For NGOs, social media such as Facebook and Twitter offer new opportunities to connect with members, supporters and the public. Information about human rights abuses and calls for actions to end such abuses can be shared easily. But: Using social media for human rights activism should not lead to ‘feel-good clicktivism’. It should not replace offline ‘real-world’ activism, but complement and support it. Of course, the value of being able to rally supporters around a cause should not be dismissed. But real advocacy and impact-oriented activism must follow. As blogger Kevin Asuncion puts it: “Face to face, not Facebook to Facebook.”

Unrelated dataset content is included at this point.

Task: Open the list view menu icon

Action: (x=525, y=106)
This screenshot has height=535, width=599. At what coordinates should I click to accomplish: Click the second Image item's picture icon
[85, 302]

The potential that new technologies offer to monitor human rights violations has not been fully explored yet, but there are exciting projects that show what is already possible. The Satellite Sentinel Project aims at using satellite imagery combined with field reports to provide early warnings about humanitarian catastrophes that are about to happen. Eyes on Darfur was a similar project by Amnesty International USA, part of the section’s work on Science for Human Rights. During the plenary session, video clips were shown that explored new ideas how we could get real-time information about human rights violations in order to prevent a situation from turning into a humanitarian catastrophe such as a genocide. For example, in countries where internet access is restricted by the government, satellite communications could be used to achieve stable and secure connections. People could be equipped with apps on their mobile phones that form an early warning system. With a press of a button people could signal when they see atrocities happen, and these alerts would automatically be geotagged (location information is added), so that a “heat map” can be created to show how unrest or attacks in a certain region spread. The maps could be supplemented by videos to provide evidence. Some of the things presented in the plenary might have struck delegates as “futuristic”. However, considering how fast technology is advancing, we can expect many things presented yesterday to be mainstreamed and play a very important role for our human rights work very soon.